This key interaction that takes place is between two key proteins and is responsible for regulating and maintaining the cells that produce neurons. It’s a major breakthrough for the Salk scientists and one that could help us better understand why an imbalance between neurons and these cells may contribute to certain age-related brain disorders and mental illness.


A fluorescent microscopy image shows Nup153 (red) in pore complexes encircling and associating with Sox2 (green) in a precursor cell nucleus. Credit: Salk Institute/Waitt Center

Rusty Gage is a professor in Salk’s Laboratory of Genetics and senior author of the study.  “Increasingly, we are learning that disease like schizophrenia, depression, and Alzheimer’s all have a cellular basis,” confirms Gage. “So we are eager to understand how specific brain cells develop, what keeps then healthy and why advancing age or other factors can lead to disease.” Nearly 20 years ago Gage led a study which discovered that adult brains do in fact create new neurons. His new work focuses on understanding how natural precursor cells are able to maintain their own cellular identity as they become astrocytes or neurons.

Previous research carried out by another Salk professor and co-author of the paper, Martin Hetzer, confirmed that proteins found within the nuclear membrane appear to influence gene expression in various types of cancer cells. The team decided to employ the expertise of Hetzer to see if there was something similar going on with regards to brain cells.  “Research from my lab has found that the nuclear membrane is a dynamic structure that plays a key role in developmental gene regulation,” confirmed Hetzer.  So we were very interested to see what the Gage lab, working with entirely different cell types, would uncover.”

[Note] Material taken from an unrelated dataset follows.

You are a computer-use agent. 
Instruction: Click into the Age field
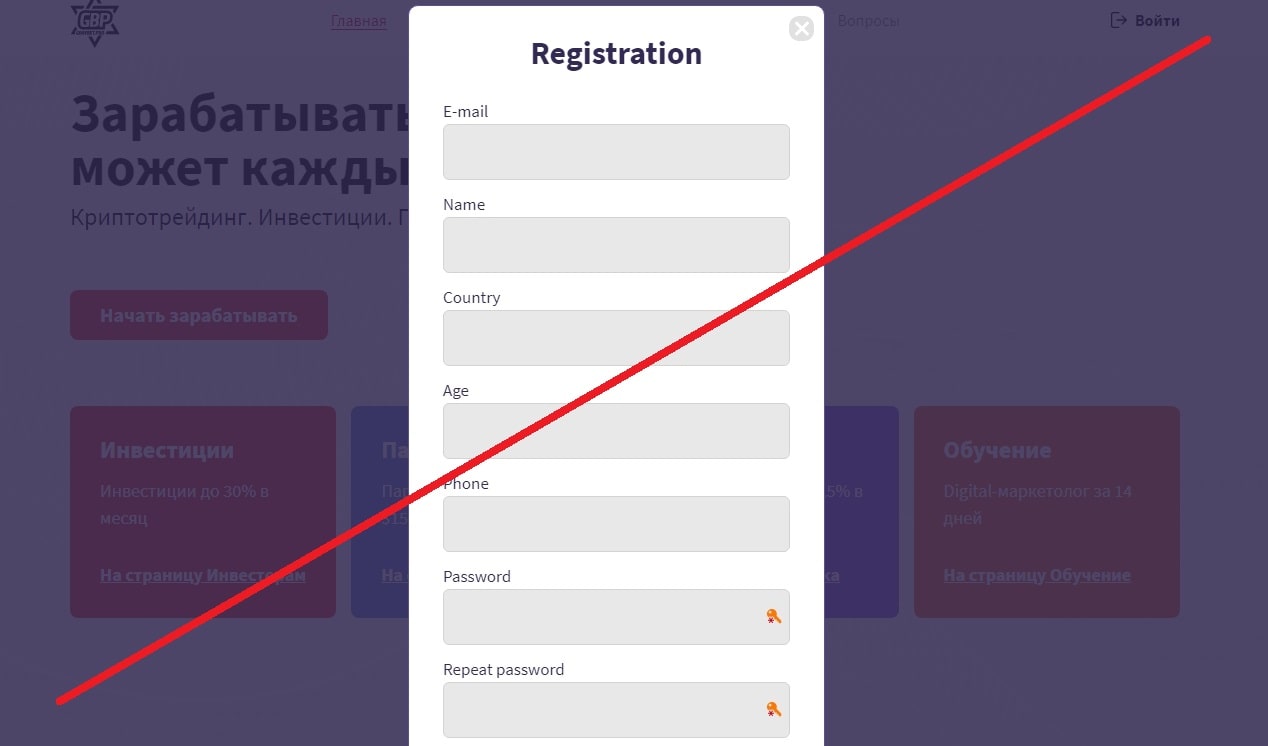point(616,431)
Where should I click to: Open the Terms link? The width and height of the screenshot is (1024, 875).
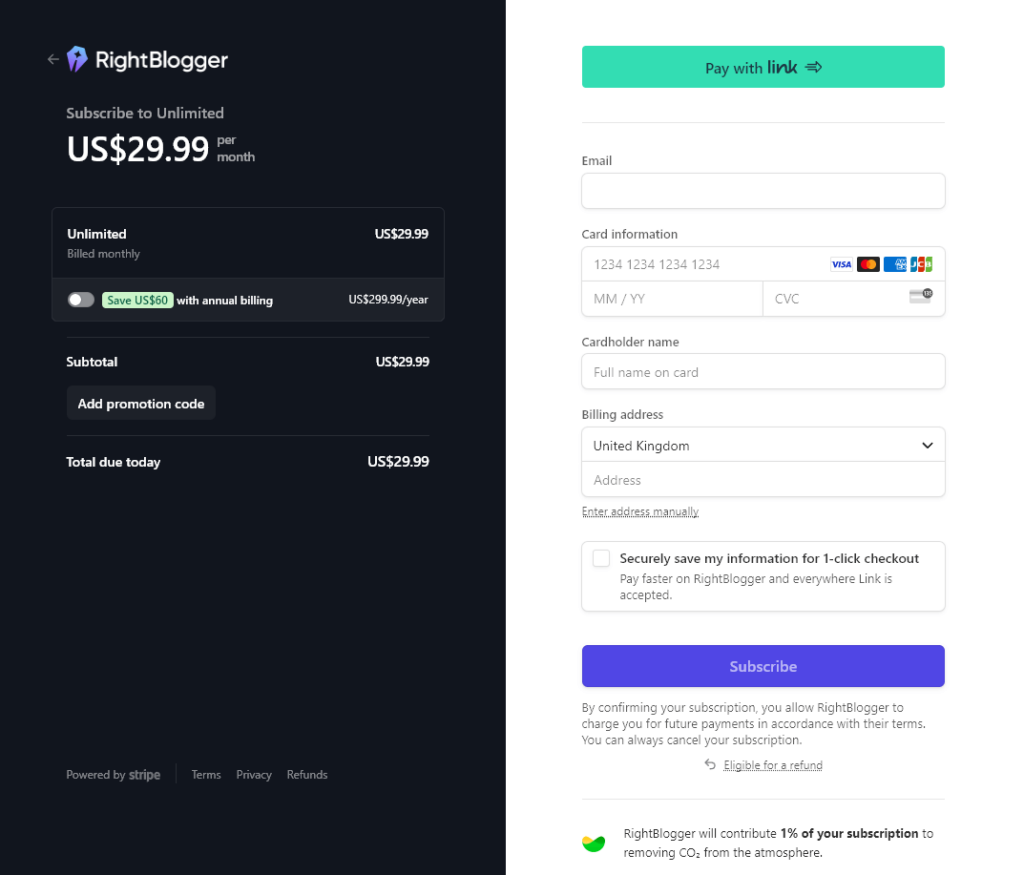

As part of the study, screens of cells from mice and rats were taken to see which genes were being transformed into astrocytes, precursor cells, proteins, and immature neurons.  In the precursors, they found a high concentration of the protein Nup153. This particular protein is part of a multi-protein structure that creates a porous layer in the nuclear membrane to regulate what comes in and what goes out. There was a lower concentration of immature neurons than Nup153 and an even lower level of astrocytes. Results from the study showed that Nup153 levels influenced the cell type and in order to maintain the cell’s precursor status.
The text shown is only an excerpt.